Protect victims of human trafficking
The Chief of Mission of the International Organisation for Migration (IOM), Dyane Epstein has charged law enforcement agencies to prioritise the safety of victims in fighting human trafficking.
“Investigating and prosecuting traffickers cannot be pursued at the expense of the safety and well-being of the victim. It should be noted that the best evidence against traffickers remains the testimony of the individuals they have trafficked.”
Ms Epstein was speaking at the opening ceremony of a Training Workshop for Law Enforcement Agencies and Prosecutors in Combating Trafficking in Persons & Irregular Migration in Ghana organised by the International IOM and funded by the Royal Danish Embassy.
She said “In bringing the traffickers to justice, law enforcement is called upon to take a victim-centered approach that would ensure that victims are assisted and protected at all times. This will be one area of focus during this training workshop.”
The Chief of Mission implored “law enforcement officers to go beyond their routine duties and adopt a proactive approach to identify, investigate, and assist in the prosecution of cases of human trafficking.”
That she said was because human trafficking is a dehumanizing human tragedy which denies people of their right to fundamental freedoms and human rights.

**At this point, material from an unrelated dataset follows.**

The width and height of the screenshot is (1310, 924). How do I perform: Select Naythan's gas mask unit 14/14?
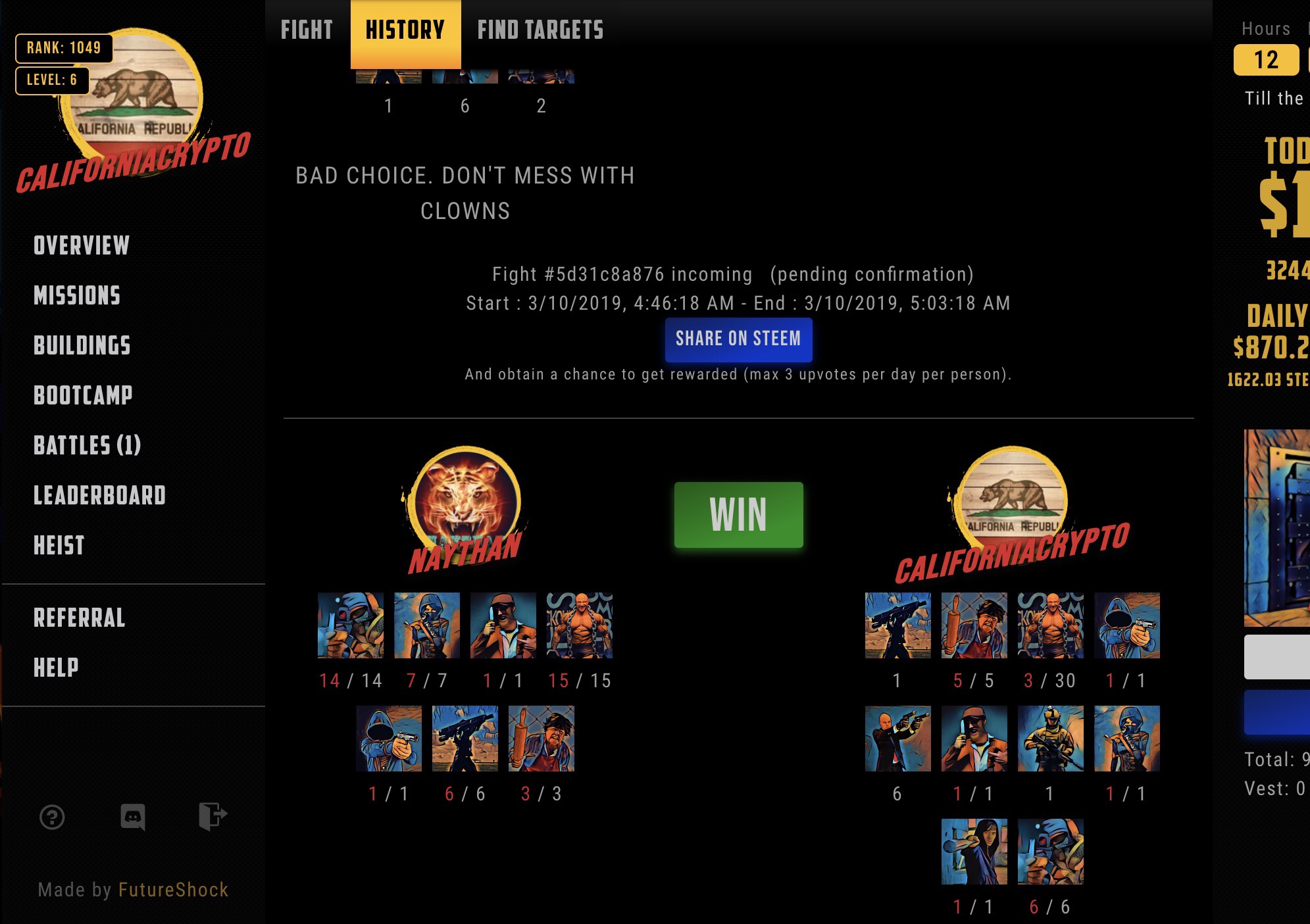pyautogui.click(x=351, y=625)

She expressed regret that “in the 21st century such a crime is still widespread and indeed a problem that occurs in nearly every country of the world.”
“In order to combat the phenomenon of human trafficking, there is the need for inter-state cooperation, which requires equipping ourselves with instruments and other best practices used in the global context in fighting against it,” she emphasised.
More money needed
participants at the workshop
The Director-General of the Criminal Investigations Department of the Ghana Police Service, DCOP Frank Adu-Poku said that resource gaps were militating against the fight against human trafficking.

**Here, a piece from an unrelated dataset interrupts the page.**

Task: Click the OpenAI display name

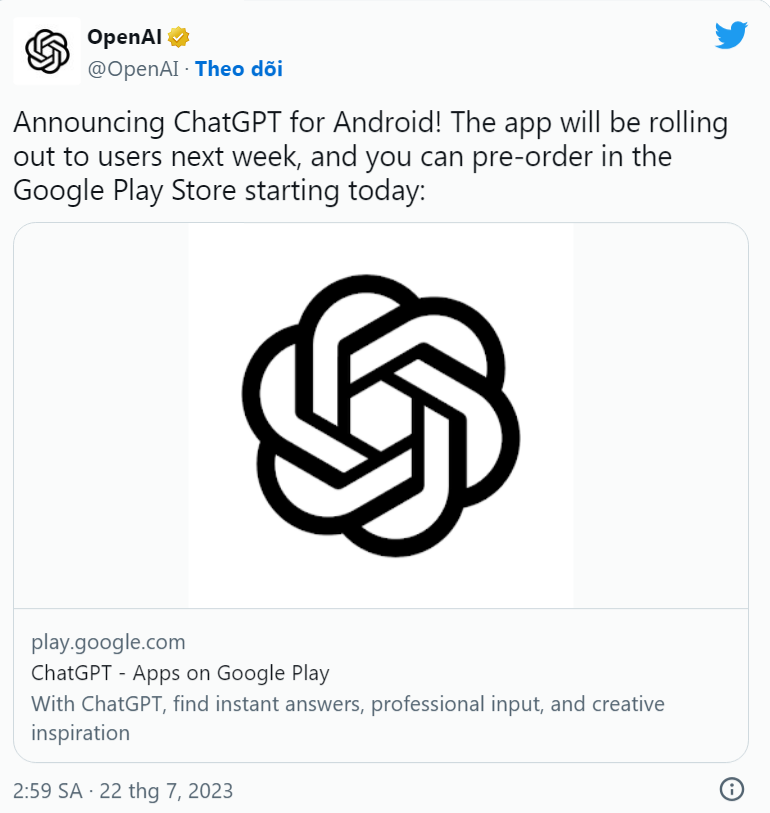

He said there were resource gaps between what was available and what was needed to combat the menace.
“After the passage of the Human Trafficking Act in 2005, it has become necessary for cooperation and networking among law enforcement agencies against human trafficking in Ghana to intensely combat both internal and transnational human trafficking crimes, and promote cooperation in the areas of law enforcement and criminal justice,” he said.
The police chief said although the Trafficking in Persons 2009 Report had indicated that significant progress had been made in the areas of arresting offenders, teething problems remained.
DCOP Adu-Poku gave the assurance that the police would everything possible to reduce the prevalence rate of the menace.
The minister for Women and Children Affairs, Mrs Akua Sena Dansua, in a speech read for her stressed the need for shelter to be provided for victims of human trafficking.
That she argued was necessary to prevent victims who have been rescued from the shackles of human trafficking relapsing into menace.